May 8, 2006
BMW to power paint shop with landfill gas
Spartanburg, South Carolina – BMW Manufacturing Co. will use recycled methane gas generated by a nearby landfill site to provide energy for its paint shop in Spartanburg, South Carolina.
BMW is working with Durr Systems of Plymouth, Michigan to modify and upgrade equipment so that recycled methane gas from the Palmetto Landfill can be used as fuel. Although General Motors is the largest direct corporate user of landfill gas as a replacement for natural gas, with seven projects underway, BMW has become the first automotive paint shop to use landfill gas as fuel. (Ford uses a fumes-to-fuel system, which captures fumes from the paint shop, condenses them and uses that as fuel.)
BMW built a 15-km-long pipeline from the landfill to its facility in 2002; work on using the gas for the paint shop began in 2004. About half of BMW Manufacturing’s energy is now provided by the gas, saving the company at least US$1 million per year in energy costs.
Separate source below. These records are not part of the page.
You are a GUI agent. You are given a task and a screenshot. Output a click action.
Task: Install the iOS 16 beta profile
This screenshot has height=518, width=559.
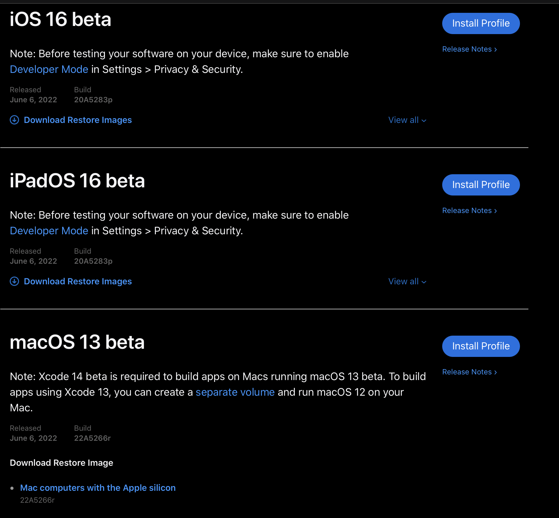pyautogui.click(x=481, y=23)
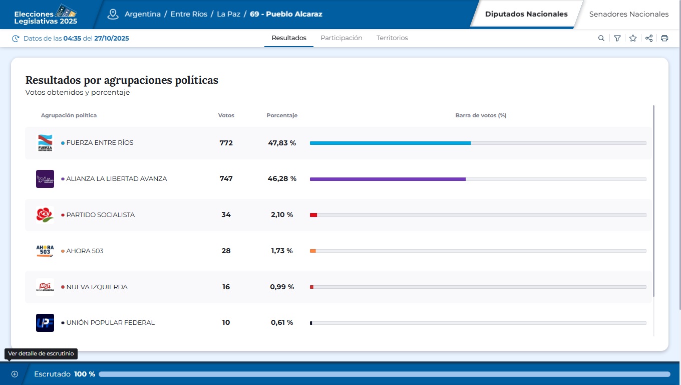Go to La Paz breadcrumb
The width and height of the screenshot is (681, 385).
coord(228,14)
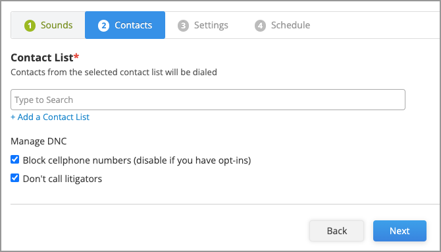Uncheck Block cellphone numbers checkbox
The width and height of the screenshot is (441, 252).
15,160
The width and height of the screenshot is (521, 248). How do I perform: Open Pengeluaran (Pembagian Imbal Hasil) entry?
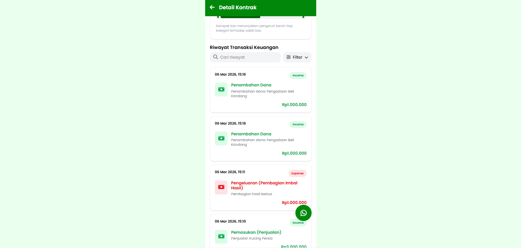tap(264, 186)
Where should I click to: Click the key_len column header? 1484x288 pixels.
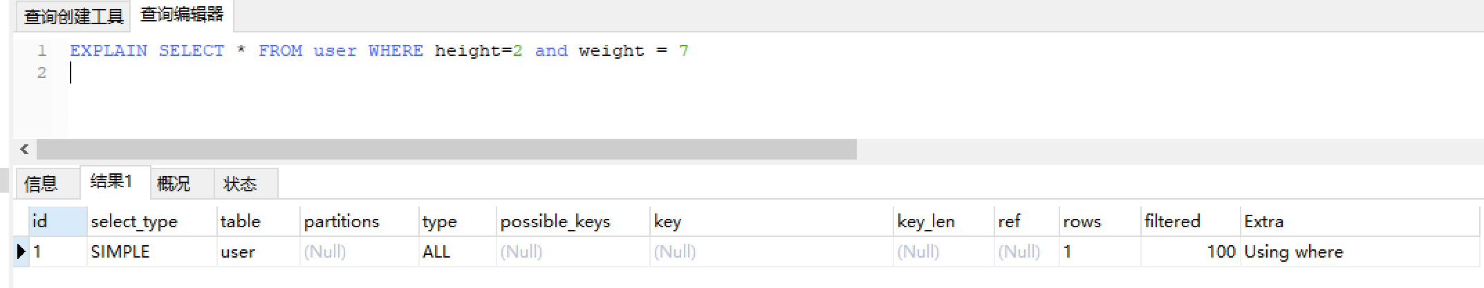[944, 221]
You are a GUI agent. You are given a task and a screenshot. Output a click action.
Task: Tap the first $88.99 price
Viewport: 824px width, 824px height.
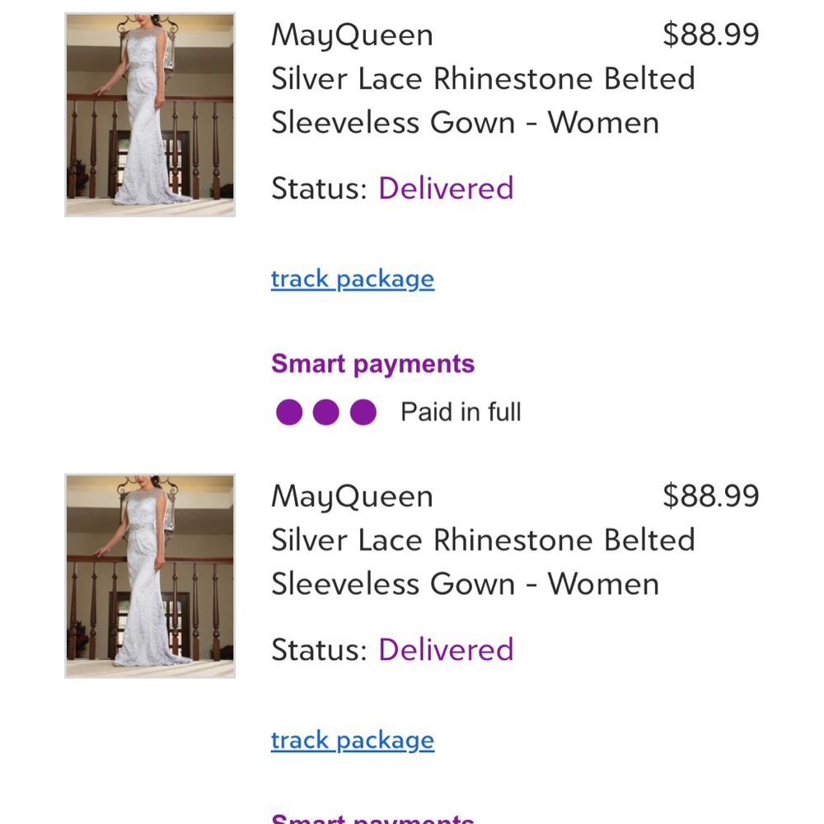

The paint department is the largest consumer of energy in any automotive manufacturing plant, with 50 per cent of energy used for controlling the process environment necessary for a quality finish.
The company estimates that by using the landfill gas, it is reducing area emissions of carbon dioxide by approximately 17,000 tons, and is recovering enough energy to heat 10,000 homes per year.